His research determines the following;

  • Gesturing makes it easier for humans to speak and it is a helpful way for us to be able to communicate with one another as gesturing allows the respondent to predict how a conversation is likely to go.
  • Our gestures are intentional and have as much meaning as the words we choose to say.
  • Humans often overlook gesturing as a form of communication and whilst we are not always aware that we use gestures, it is fundamental to how we communicate. People often struggle to convey what they are trying to say when they are restrained from gesturing, often providing more filled pauses and research shows that if you tell someone who gestures to sit on their hands, evidence points to them then gesturing with their feet.
  • The fluency of our speech and our access to our internal vocabulary is improved when we are allowed to gesture.
  • The size and length of gesture we use depends on our comfortableness with a situation. If we are in a place that feels unfamiliar or uncomfortable, such as when giving a speech or presentation, we may use bigger, longer and more complex gestures, however, when we are more comfortable or speaking with people who we are familiar with, the gestures may be smaller and shorter.
  • People who have high visualisation skills (an ability to create mental images internally) and potentially low verbal skills, are likely to gesture more.
  • When you are trying to communicate with someone and they are struggling to understand what you mean, when you then provide more information, in many circumstances, you are likely to produce gestures.

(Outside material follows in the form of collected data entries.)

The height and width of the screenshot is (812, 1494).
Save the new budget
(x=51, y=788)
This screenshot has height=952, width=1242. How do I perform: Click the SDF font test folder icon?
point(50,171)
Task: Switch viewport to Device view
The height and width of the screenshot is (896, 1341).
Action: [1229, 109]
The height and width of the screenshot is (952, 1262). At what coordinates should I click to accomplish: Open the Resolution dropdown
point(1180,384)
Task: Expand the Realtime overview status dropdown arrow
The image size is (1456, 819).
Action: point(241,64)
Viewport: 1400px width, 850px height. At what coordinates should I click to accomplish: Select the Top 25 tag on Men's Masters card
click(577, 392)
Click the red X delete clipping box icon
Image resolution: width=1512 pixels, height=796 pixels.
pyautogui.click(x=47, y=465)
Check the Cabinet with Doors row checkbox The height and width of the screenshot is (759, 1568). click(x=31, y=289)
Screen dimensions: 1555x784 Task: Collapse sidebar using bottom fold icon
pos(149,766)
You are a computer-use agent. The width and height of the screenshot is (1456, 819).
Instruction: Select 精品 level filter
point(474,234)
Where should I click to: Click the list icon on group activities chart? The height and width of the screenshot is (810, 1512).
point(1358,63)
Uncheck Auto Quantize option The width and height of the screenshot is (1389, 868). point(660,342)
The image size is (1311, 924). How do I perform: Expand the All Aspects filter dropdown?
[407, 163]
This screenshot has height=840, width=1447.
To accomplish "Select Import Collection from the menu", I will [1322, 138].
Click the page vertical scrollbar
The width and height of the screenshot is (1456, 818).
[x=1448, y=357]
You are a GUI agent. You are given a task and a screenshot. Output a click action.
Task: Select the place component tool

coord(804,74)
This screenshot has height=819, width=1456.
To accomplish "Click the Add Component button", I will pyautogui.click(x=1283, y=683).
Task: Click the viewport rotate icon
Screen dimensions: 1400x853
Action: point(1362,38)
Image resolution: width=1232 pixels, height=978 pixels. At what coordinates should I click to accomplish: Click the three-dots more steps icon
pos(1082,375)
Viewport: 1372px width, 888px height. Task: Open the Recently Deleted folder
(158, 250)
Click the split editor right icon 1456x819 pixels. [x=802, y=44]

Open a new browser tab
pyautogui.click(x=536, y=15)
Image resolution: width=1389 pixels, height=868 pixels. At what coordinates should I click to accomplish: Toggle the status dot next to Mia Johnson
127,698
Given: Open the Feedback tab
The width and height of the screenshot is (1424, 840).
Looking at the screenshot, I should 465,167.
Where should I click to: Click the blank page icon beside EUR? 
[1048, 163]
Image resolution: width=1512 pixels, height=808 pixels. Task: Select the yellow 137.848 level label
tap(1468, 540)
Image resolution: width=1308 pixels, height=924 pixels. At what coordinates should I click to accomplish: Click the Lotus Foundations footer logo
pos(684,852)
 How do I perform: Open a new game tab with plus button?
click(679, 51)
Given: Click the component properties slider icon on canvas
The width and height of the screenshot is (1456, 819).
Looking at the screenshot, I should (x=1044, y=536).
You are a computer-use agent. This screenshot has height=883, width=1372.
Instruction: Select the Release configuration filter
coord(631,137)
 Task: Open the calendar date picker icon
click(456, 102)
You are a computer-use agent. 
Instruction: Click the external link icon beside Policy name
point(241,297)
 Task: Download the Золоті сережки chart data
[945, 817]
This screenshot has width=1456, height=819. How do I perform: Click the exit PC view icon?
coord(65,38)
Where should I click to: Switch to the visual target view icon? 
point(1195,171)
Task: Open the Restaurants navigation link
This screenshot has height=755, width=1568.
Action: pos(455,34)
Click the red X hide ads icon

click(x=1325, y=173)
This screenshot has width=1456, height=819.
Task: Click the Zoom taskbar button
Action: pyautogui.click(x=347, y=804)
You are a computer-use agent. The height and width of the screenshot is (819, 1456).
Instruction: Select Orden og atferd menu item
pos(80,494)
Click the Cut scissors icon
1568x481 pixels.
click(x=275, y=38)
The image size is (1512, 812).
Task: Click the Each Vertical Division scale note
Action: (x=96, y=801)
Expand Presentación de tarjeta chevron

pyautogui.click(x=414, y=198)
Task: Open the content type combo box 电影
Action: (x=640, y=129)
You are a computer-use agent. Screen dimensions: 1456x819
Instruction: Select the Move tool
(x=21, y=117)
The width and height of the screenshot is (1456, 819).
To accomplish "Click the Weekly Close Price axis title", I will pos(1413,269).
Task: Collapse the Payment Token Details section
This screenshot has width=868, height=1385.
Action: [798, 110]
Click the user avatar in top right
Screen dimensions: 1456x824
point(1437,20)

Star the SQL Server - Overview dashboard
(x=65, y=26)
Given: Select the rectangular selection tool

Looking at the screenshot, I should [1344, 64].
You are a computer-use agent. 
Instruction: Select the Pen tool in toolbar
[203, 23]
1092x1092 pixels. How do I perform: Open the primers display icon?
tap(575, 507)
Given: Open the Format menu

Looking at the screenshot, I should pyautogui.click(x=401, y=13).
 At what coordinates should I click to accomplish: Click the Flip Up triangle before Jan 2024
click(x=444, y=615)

On his research, Jack said: “For many years I’ve been seeking to answer the question of why we gesture when we talk and the simple answer is that it makes it easier for us to speak.

“We are our whole body, our minds extend to our fingertips and the tools we use around us. The gesture is an image that a person is externalising because they can see it in their mind, and they use their hand to create that image to others.

“What I’ve found is that human communication is very indirect, what we say isn’t the same as what we mean and the words we communicate are only tools that are being used to communicate our real intentions. Gesture is another form of communication that together with spoken language, reveals our real intentions.”

Jack has been researching the meaning behind human gestures since 2012 and this research continued at the University of Salford from 2016. His PhD, published an 2017, was an earlier exploration of the topic as he investigated the communicative role of visual behaviour accompanying language during interactions.